From: Hanna Reitz <hreitz@redhat.com>
To: Vladimir Sementsov-Ogievskiy <v.sementsov-og@mail.ru>,
qemu-block@nongnu.org
Cc: Kevin Wolf <kwolf@redhat.com>,
Emanuele Giuseppe Esposito <eesposit@redhat.com>,
John Snow <jsnow@redhat.com>,
qemu-devel@nongnu.org, Stefan Hajnoczi <stefanha@redhat.com>
Subject: Re: [PATCH v2] block/stream: Drain subtree around graph change
Date: Tue, 29 Mar 2022 14:15:56 +0200 [thread overview]
Message-ID: <7c4aa4e1-4809-628b-1a4c-ccd5a8aa89ce@redhat.com> (raw)

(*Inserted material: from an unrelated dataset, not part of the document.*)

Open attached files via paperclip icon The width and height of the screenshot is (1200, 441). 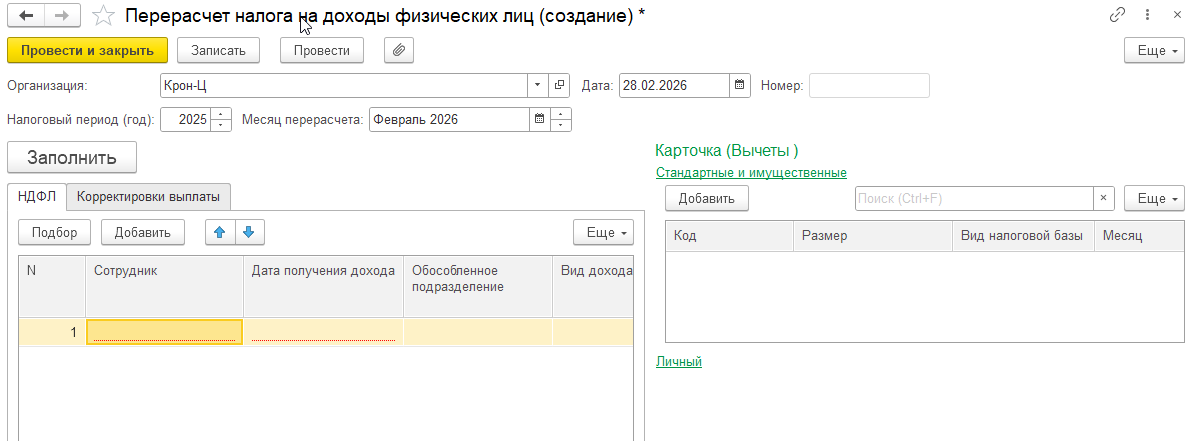click(x=398, y=50)
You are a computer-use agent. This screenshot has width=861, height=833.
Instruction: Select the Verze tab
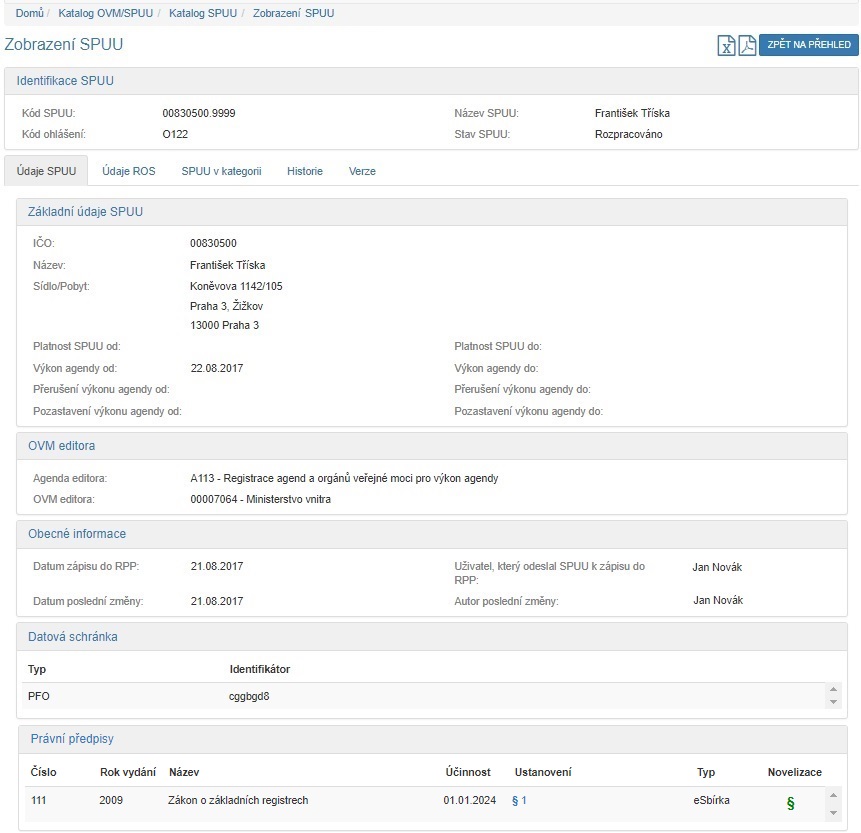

In-Reply-To: <cba4cda5-c70a-e2e3-9a10-a60b418e153a@mail.ru>
On 29.03.22 11:55, Vladimir Sementsov-Ogievskiy wrote:
> 29.03.2022 11:54, Hanna Reitz wrote:
>> On 28.03.22 12:24, Vladimir Sementsov-Ogievskiy wrote:
>>> 28.03.2022 11:09, Hanna Reitz wrote:
>>>> On 28.03.22 09:44, Hanna Reitz wrote:
>>>>> On 25.03.22 17:37, Vladimir Sementsov-Ogievskiy wrote:
>>>>>> 24.03.2022 17:09, Hanna Reitz wrote:
>>>>>>> When the stream block job cuts out the nodes between top and
>>>>>>> base in
>>>>>>> stream_prepare(), it does not drain the subtree manually; it
>>>>>>> fetches the
>>>>>>> base node, and tries to insert it as the top node's backing node
>>>>>>> with
>>>>>>> bdrv_set_backing_hd(). bdrv_set_backing_hd() however will
>>>>>>> drain, and so
>>>>>>> the actual base node might change (because the base node is
>>>>>>> actually not
>>>>>>> part of the stream job) before the old base node passed to
>>>>>>> bdrv_set_backing_hd() is installed.
>>>>>>>
>>>>>>> This has two implications:
>>>>>>>
>>>>>>> First, the stream job does not keep a strong reference to the
>>>>>>> base node.
>>>>>>> Therefore, if it is deleted in bdrv_set_backing_hd()'s drain (e.g.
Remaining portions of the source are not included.